This interdisciplinary program, positioned within the Institute of Sacred Music but working in partnership with YDS and other units, aims to organize and expand the scholarly attention paid to the music of the Black Church and to this tradition’s extraordinary influence on a host of musical cultures—confessional and commercial, American and global. Drawing on constituencies at Yale, in New Haven, and beyond, Music and the Black Church hosts a concert series, residencies, symposia, and course offerings.
Directed by Professor Braxton Shelley, the program links scholars in the Department of Music, the School of Music, the ISM, the Divinity School, and the Department of African American Studies, fostering interdisciplinary exchange. The program, while focused on Yale faculty and students, is not narrowly academic. It trains students at the intersection of practice, performance, and scholarship. Through its slate of activities, the program draws together practitioners and scholars, students and congregants, neighbors and visitors, pursuing a fuller consideration of this crucial strand of African American life and history.

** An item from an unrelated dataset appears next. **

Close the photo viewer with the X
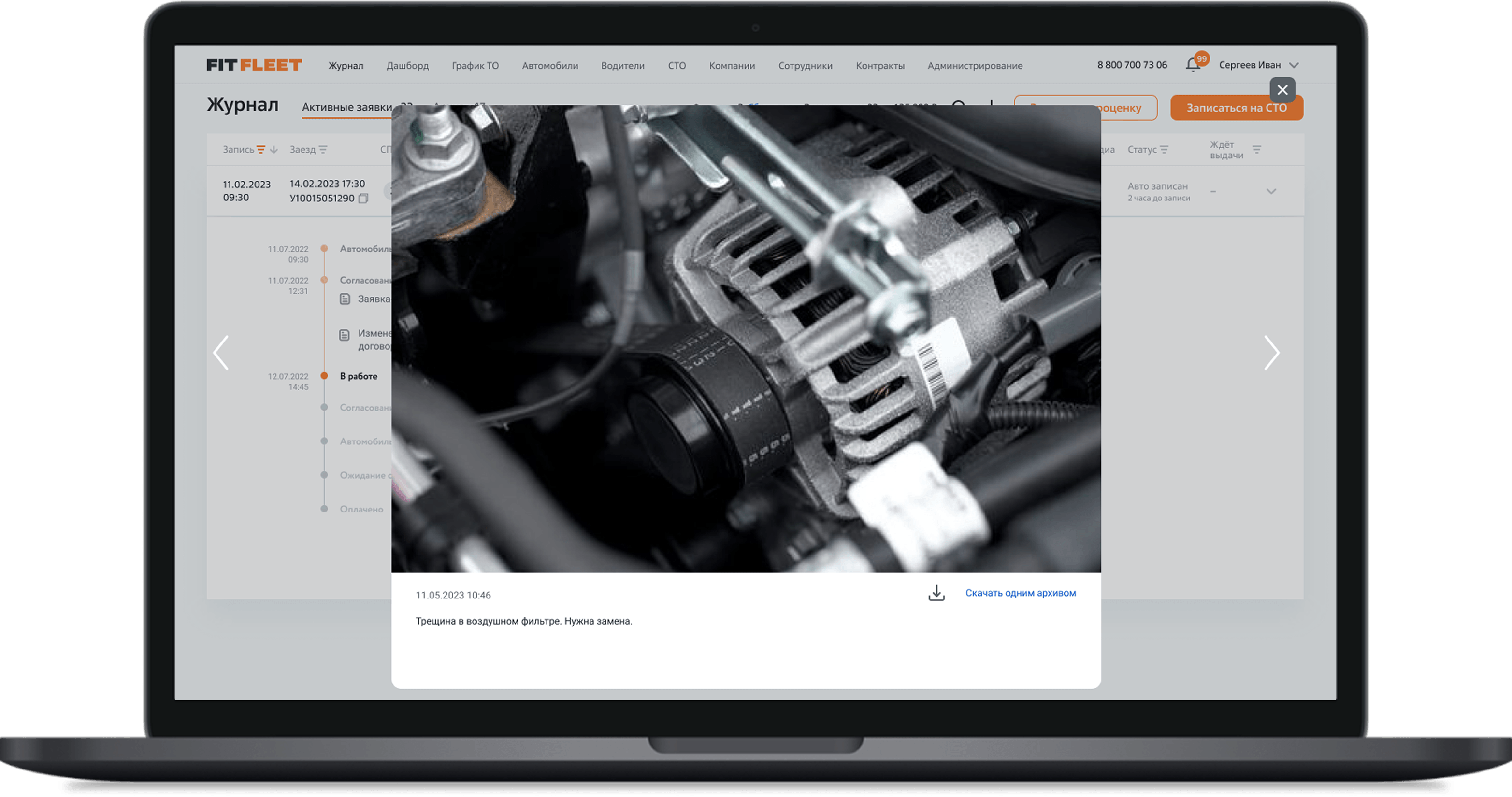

Conferences, Symposia, and Publications The program’s regular gatherings of scholars and practitioners of black sacred music will facilitate both practice and reflection. Single-day symposia and multiday conferences will result in a variety of publications from edited volumes to special issues of journals.

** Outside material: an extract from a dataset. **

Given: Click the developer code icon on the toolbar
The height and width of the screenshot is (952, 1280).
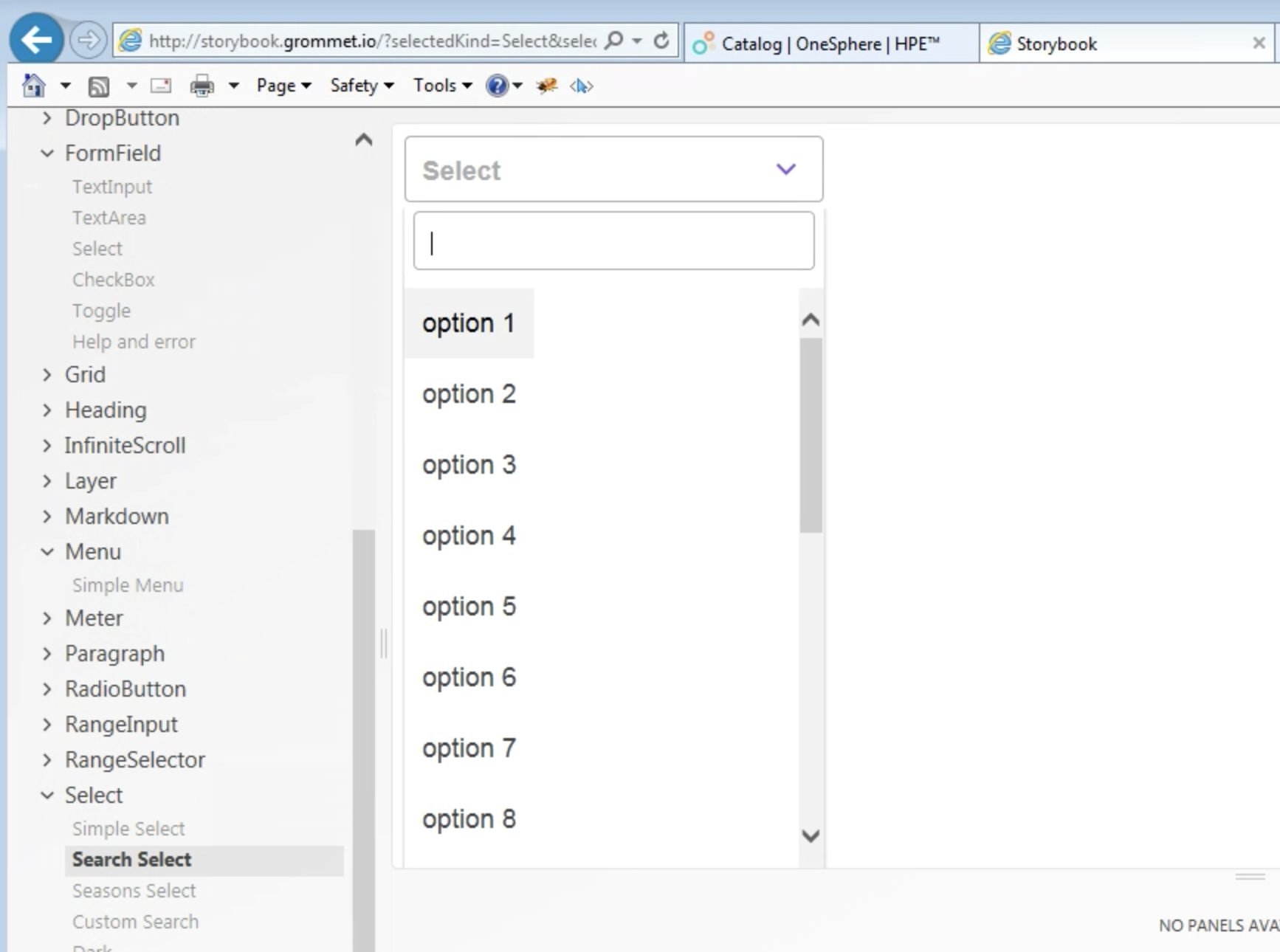Looking at the screenshot, I should tap(582, 86).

Guest Artists/Artists-in-Residence The program will foster interactions between students and leading performers of the Black Church’s musical traditions. As students learn from expert creators—musicians and preachers, composers and arrangers—both short visits and extended residencies will present opportunities for the program to invite members of the New Haven and broader communities into the ISM’s network.
Summer Event in Church Music Alongside its scholarly conferences, the program will regularly convene a cross section of musicians, ministers, researchers, and parishioners to explore themes of particular interest to their congregations, listening across differences of vocation and training to sharpen the capacities that are most vital to their work.
Summer Fellows In order to strengthen the pipeline of students interested in studying black sacred music, the program will recruit and support cohorts of undergraduates who will come to campus to receive intensive research training to fuel their chosen summerlong investigations of topics in black sacred music.